5) Thou Shalt Always Be Hospitable. Yes, Non-Southerners can be hospitable, but we Southerners are truly brought up to believe that when we say, "C'mon in and stay a spell," we're opening our house up to you for anywhere from five minutes to five months. We're not going to turn you away hungry, even if it means stretching the spaghetti sauce with ketchup (a true story told by one of my friends, whose Dumb Critter Husband brought in a mess of good ol' boys for supper.)

6) Thou Shalt Uphold Tradition. Northerners don't understand why we put so much stock in tradition. They see us as resistant to change and progress. We, on the other hand, understand that things are always changing, and that if you wait long enough, it will work its way right back to where it was. Take, for instance, long straight hair and flare-leg jeans. Didn't we tell you not to throw those clothes out?

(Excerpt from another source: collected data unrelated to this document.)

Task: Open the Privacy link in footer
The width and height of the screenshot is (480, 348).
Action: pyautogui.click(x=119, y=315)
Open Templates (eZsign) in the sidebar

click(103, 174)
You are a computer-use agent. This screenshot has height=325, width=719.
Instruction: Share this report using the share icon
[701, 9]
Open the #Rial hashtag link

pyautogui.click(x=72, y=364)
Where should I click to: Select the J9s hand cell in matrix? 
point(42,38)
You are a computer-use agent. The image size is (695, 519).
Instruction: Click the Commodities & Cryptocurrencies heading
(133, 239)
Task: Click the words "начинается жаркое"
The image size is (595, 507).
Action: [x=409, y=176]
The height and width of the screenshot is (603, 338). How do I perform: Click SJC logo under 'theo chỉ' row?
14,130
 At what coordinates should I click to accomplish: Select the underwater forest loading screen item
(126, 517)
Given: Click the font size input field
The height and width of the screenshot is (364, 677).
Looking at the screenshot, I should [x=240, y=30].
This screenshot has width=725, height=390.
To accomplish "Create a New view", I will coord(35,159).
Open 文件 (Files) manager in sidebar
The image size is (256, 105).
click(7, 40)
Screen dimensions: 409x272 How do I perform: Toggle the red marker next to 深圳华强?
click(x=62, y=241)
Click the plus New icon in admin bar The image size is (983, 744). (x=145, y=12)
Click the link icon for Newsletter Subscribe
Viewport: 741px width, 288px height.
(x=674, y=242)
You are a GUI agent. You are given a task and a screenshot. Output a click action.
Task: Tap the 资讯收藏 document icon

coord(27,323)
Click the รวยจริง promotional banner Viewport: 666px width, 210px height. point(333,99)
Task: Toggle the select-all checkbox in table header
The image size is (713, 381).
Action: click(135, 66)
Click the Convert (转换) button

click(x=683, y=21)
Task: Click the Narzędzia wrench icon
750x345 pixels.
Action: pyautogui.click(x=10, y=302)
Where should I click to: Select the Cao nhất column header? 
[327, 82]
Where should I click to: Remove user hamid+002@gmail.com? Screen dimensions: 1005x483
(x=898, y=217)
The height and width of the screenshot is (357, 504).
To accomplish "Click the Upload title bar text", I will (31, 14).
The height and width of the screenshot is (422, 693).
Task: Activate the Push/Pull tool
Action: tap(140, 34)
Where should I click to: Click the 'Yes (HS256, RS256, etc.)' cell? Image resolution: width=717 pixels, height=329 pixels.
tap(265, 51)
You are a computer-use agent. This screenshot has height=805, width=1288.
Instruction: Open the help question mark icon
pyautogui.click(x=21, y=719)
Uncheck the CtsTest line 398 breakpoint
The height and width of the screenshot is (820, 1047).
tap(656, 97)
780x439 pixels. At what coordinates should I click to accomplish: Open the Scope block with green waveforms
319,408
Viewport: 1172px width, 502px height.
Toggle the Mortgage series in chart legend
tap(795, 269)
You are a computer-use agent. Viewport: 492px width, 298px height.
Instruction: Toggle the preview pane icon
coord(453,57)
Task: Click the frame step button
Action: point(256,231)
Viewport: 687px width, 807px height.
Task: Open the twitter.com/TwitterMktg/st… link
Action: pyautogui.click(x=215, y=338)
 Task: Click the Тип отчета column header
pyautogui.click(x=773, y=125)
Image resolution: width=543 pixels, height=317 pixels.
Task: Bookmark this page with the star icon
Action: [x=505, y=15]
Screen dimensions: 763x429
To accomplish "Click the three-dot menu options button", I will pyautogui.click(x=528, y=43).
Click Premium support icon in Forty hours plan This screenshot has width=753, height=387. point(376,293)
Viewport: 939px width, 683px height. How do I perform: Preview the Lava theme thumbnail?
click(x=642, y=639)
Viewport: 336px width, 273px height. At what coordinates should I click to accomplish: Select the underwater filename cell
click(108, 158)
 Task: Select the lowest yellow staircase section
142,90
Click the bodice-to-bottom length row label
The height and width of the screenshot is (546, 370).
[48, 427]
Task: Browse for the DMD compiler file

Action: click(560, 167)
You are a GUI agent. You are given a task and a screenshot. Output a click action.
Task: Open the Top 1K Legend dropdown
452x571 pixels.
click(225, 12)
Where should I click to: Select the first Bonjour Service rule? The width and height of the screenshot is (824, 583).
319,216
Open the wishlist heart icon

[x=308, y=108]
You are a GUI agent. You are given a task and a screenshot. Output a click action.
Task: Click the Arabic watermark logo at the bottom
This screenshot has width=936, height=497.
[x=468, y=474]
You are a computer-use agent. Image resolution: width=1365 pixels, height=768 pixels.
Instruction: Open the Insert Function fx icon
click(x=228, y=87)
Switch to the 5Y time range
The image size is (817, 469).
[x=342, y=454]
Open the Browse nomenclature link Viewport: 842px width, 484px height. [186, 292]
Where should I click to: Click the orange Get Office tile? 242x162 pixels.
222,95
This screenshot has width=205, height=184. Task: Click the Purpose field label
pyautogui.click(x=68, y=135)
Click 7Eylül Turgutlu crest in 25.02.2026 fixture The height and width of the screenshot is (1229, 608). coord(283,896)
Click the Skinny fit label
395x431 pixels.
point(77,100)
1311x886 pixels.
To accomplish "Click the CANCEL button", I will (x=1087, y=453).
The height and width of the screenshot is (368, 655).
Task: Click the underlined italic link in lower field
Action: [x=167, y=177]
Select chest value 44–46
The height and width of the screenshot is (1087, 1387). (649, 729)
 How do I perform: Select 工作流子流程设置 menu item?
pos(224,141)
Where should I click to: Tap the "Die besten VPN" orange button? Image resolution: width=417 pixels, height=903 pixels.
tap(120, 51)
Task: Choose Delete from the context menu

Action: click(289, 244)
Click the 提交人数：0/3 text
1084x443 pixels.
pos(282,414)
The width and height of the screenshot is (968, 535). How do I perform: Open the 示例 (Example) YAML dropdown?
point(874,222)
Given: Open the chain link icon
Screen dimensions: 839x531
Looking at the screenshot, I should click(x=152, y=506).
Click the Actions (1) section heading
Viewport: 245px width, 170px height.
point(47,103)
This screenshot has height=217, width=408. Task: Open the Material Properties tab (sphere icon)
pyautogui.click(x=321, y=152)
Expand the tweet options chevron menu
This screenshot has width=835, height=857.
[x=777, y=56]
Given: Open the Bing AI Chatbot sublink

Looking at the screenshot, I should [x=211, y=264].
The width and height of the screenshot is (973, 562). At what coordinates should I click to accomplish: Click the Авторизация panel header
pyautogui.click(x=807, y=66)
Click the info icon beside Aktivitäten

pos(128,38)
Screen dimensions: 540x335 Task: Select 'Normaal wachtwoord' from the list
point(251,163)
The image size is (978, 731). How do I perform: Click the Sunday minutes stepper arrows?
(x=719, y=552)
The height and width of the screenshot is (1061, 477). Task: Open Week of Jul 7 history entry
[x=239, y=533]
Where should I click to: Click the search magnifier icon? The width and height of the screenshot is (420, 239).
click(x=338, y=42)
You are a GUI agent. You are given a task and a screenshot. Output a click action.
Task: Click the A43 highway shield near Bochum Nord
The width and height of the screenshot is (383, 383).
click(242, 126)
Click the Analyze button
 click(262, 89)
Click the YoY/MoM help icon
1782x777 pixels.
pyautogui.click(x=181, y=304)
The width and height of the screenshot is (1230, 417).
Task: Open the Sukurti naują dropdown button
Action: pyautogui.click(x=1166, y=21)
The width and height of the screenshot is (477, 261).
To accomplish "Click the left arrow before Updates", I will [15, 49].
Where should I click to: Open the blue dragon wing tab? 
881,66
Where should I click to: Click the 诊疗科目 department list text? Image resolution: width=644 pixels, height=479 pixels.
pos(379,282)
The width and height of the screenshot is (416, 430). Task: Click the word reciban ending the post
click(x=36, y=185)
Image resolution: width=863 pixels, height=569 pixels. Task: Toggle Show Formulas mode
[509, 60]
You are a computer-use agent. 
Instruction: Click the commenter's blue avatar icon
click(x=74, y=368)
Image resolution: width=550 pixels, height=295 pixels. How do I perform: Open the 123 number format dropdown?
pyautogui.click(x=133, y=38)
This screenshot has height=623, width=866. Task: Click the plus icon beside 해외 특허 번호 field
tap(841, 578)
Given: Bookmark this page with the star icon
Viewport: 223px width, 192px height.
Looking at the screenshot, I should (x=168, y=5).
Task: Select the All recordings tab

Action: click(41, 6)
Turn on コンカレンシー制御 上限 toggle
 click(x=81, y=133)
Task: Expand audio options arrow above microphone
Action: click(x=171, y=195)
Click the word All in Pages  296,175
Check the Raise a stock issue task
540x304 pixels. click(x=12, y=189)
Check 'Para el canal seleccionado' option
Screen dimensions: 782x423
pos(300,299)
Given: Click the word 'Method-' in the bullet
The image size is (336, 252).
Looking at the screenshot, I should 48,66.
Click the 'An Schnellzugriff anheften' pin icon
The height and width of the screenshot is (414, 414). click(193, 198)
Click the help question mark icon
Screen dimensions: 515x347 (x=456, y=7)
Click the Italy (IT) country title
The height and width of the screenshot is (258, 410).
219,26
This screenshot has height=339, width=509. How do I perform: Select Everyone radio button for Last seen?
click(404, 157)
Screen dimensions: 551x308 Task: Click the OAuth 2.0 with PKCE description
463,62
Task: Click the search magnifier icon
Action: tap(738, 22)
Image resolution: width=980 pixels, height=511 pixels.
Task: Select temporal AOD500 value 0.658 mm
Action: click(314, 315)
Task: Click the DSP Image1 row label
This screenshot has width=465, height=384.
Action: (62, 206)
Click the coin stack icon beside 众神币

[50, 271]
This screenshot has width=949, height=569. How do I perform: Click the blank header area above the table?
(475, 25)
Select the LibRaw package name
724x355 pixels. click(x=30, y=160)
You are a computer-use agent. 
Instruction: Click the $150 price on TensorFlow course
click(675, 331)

7) Thou Shalt Keep Weddings And Funerals Sacred. Closely associated with Commandment #6 is the one about Weddings and Funerals. Yes, you will attend every single solitary bridal shower -- the hardware shower, the lingerie shower, the Tupperware shower, the bridal-bridal shower -- that your starry-eyed engaged friend's mama is throwing. And you'll do it with a smile, because weddings are sacred. As for funerals, you'd best have a pan of home-baked lasagna in the freezer at the ready to take to the bereaved, because trust me, people will remember those kindnesses. And don't you dare think that bucket of greasy fast-food chicken will do -- if hard-pressed for time, throw together a care package of napkins, paper plates and cups, tissue and paper towels, or bring a big old ice chest full of ice.

8) Thou Shalt Honor Your Home. Southerners -- true Southerners -- know their home is where they were raised. True, they might get a wild hair and move up to New York City, but they're never FROM there. I know Southerners who've taken this commandment to the extreme ... there are spots in my county where you can drive for miles until you get to a house that doesn't belong to folks kin to their neighbors. And no, I'm not talking about marrying cousins. We don't do that. Er, not anymore.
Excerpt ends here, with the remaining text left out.